The requirements of MIFID2 are now centre screen for firms on all sides of the asset management industry.  The newspaper headlines focus on the requirement to unbundle and pay separately for research, but for LGPS Funds the categorisation by default as retail clients has caused the most angst.  Most, if not all, will wish to ‘opt up’ to professional status, so that they can continue to invest in lower fee vehicles.  


After many months and heavyweight representations to the FCA, there is now a template which they can complete to ask fund managers to opt them up, which contains both quantitative and qualitative criteria.  The latter are intended to ensure that there is sufficient expertise present that the client can understand the advice and information given by the fund manager.


As always with something done in a hurry against a deadline, in this case 3rd January 2018, there are some anomalies and unintended consequences.  The first question is who needs to opt LGPS funds up.  Managers do, of course, but what about consultants and advisers? 

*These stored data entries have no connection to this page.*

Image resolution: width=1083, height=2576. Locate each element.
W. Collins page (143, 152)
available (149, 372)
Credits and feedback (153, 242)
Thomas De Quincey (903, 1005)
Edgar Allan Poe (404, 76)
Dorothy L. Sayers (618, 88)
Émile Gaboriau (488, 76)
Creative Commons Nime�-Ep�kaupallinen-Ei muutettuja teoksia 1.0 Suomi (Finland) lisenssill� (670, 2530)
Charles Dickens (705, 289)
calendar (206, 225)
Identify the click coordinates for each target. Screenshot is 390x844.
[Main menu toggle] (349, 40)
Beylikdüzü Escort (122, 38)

In theory any firm or individual providing regulated advice (FCA definition) on specified investments should do so.  As pool subfunds will be included in this definition, and individual LGPS Funds will continue after pooling to be responsible for allocating between them, there is a clear argument to say that any entity assisting them with advice in this area needs to be FCA regulated and to opt their clients up.  However, asset allocation and general advice are not regulated activities, and the funds’ investment activities are, according to the guidance on pooling provided by the Government, explicitly restricted to asset allocation.  Which suggests that there is no need.

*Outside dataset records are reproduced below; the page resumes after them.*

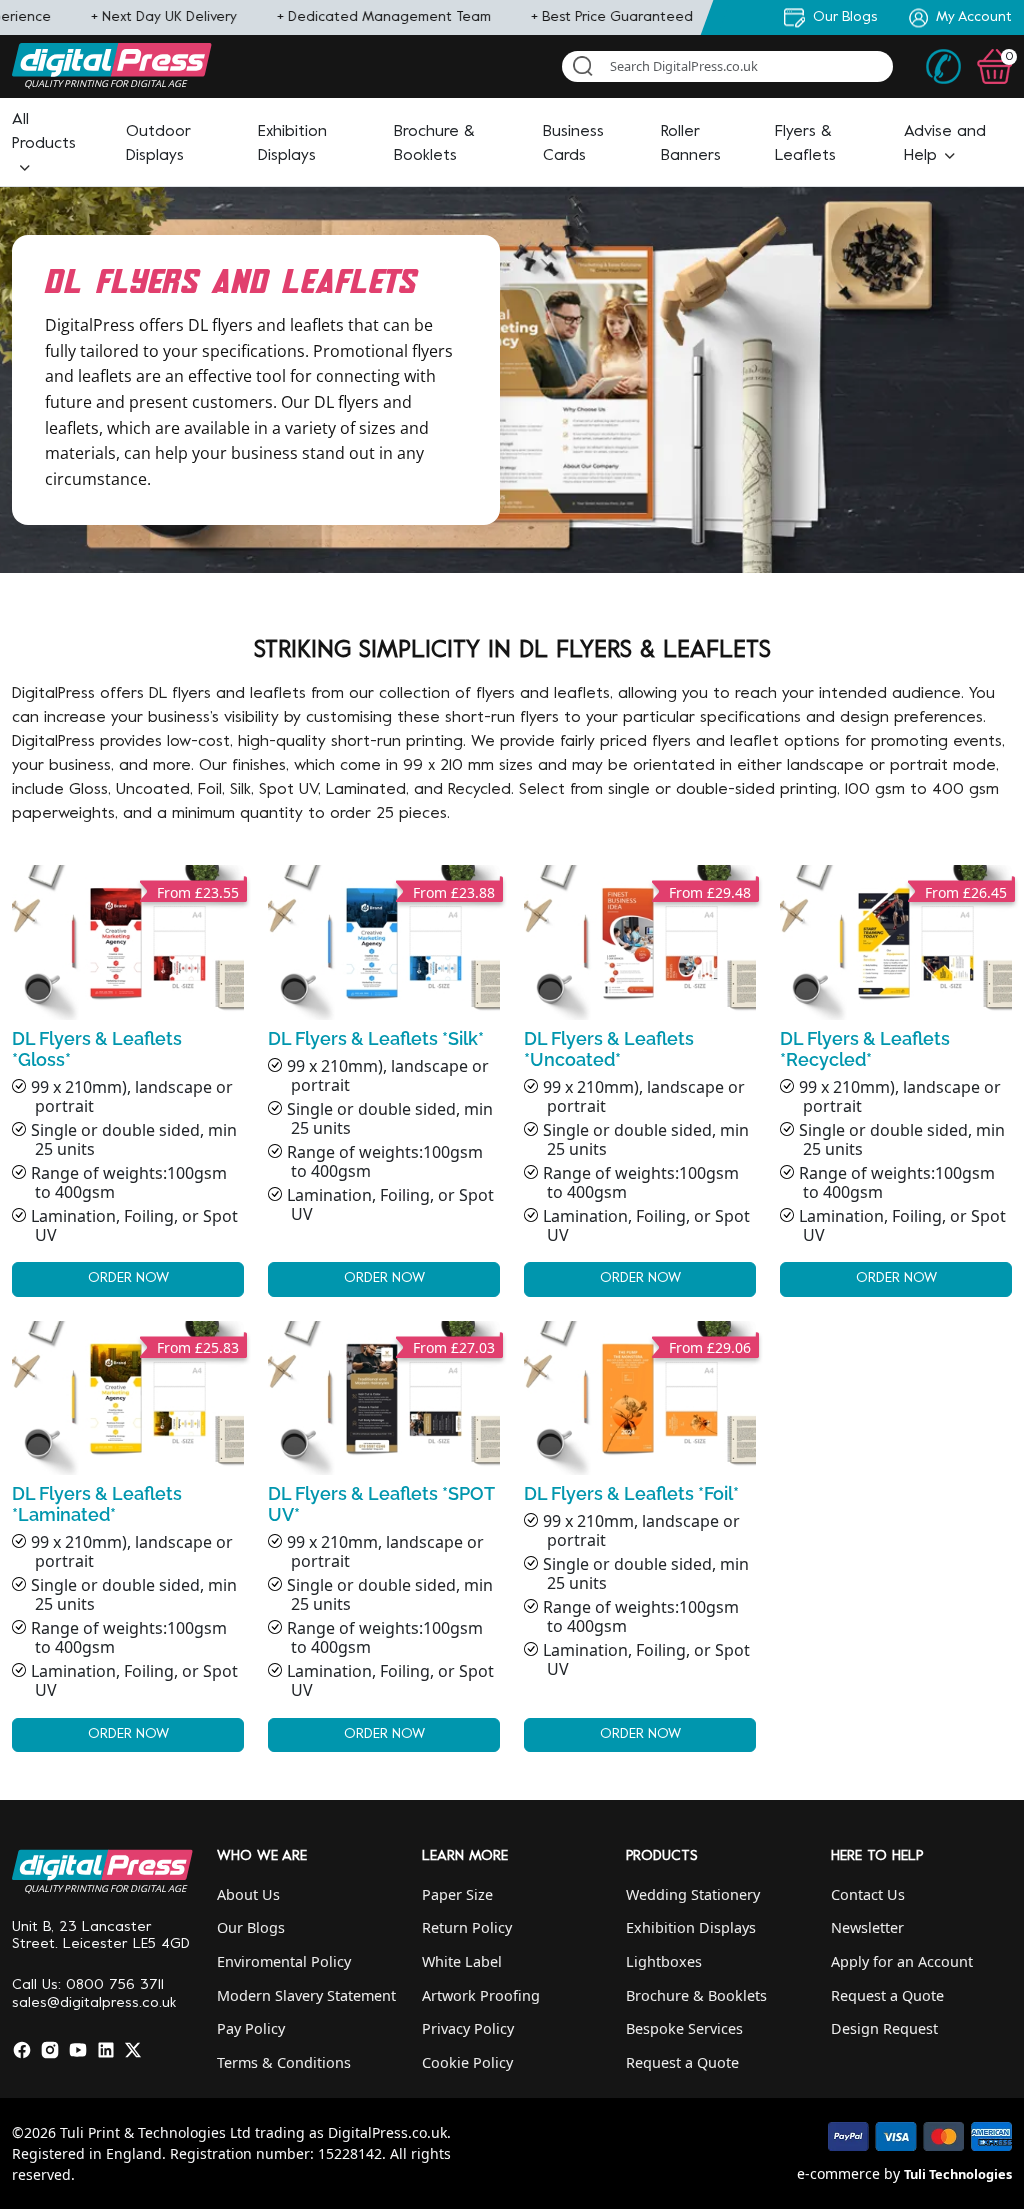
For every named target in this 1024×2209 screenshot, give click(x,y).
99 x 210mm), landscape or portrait (132, 1096)
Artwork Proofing (481, 1995)
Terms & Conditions (284, 2062)
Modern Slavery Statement (306, 1995)
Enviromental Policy (284, 1961)
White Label (462, 1961)
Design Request (884, 2028)
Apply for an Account (902, 1961)
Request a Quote (682, 2062)
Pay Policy (251, 2028)
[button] (44, 144)
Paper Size (457, 1894)
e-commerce (838, 2173)
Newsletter (867, 1927)
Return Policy (467, 1927)
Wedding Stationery (693, 1894)
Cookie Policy (467, 2062)
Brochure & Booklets (696, 1995)
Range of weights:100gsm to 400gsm (129, 1182)
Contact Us (868, 1894)
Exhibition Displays (691, 1927)
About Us (248, 1894)
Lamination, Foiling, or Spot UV (134, 1225)
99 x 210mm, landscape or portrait (385, 1551)
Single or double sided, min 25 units (134, 1139)
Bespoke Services (684, 2028)
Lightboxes (664, 1961)
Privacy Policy (468, 2028)
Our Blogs (251, 1927)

Despite the arguments both ways, the direction of travel is fairly clear and I would expect anyone providing specific advice on individual subfunds - as opposed to commenting on, for example, an investment consultant or pool’s choice of them - to end up requiring to be FCA regulated, and having to opt his/her client up.  Personally, I am going to rely on the wording in my contract which defines my duties as providing ‘general’ advice.

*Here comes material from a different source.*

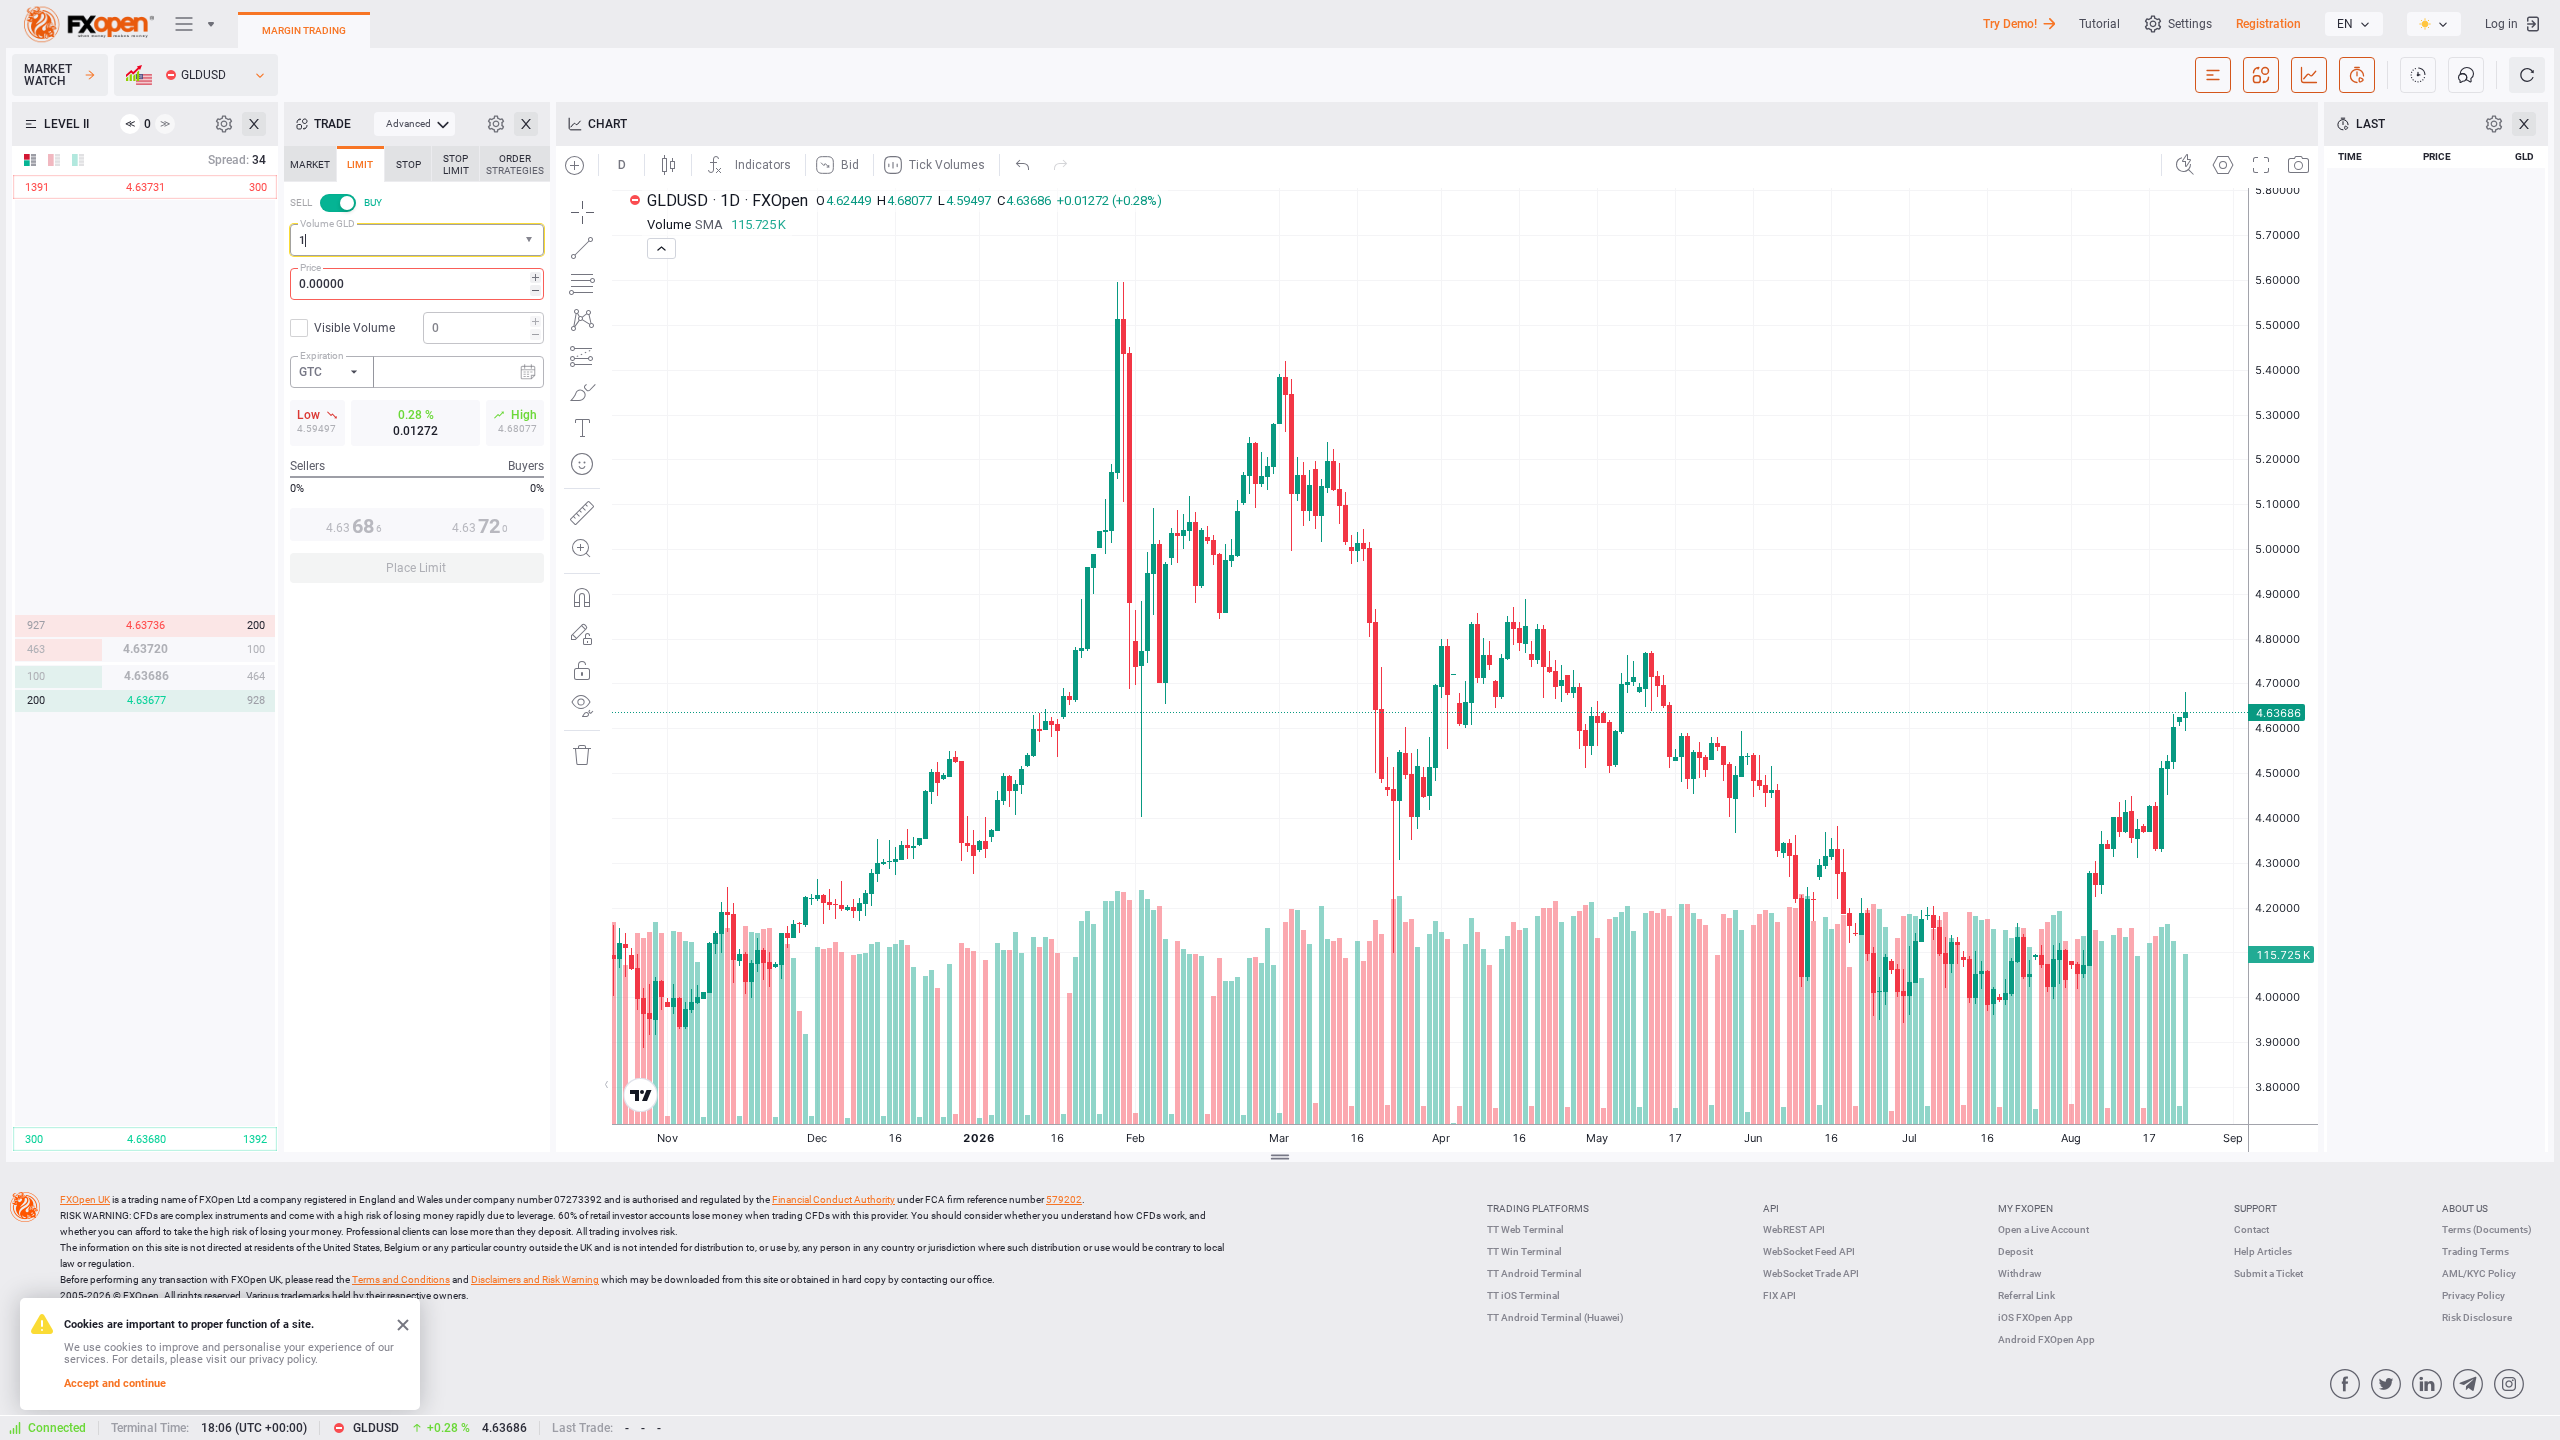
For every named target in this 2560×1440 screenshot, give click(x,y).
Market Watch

To confuse matters further, what the industry knows as the consultant is the adviser from the template’s perspective and vice versa.  This is because it refers to the entity advising the firm on its Investment Strategy Statement (ie. ‘advising’ as per the LGPS regulations and not in the FCA meaning of the word).  Where both investment consultant and independent adviser are present, that will be the former, so the latter has to be put down as consultant.


Then there are the qualitative criteria, such as longevity of tenure.  An Officer at one of my clients has 38 years in post and we are joking that MIFID2’s requirements mean he will not be allowed to retire because they need to keep the average years of experience up.  There’s also the form’s usage of the American ‘advisor’, whereas my LGPS contracts use the English form ‘adviser’.  


I could go on and on, but I have to go and feed my dog her morning meal.  I must be careful not to get the MIFID2 ‘opt up’ process muddled up with what I normally give her!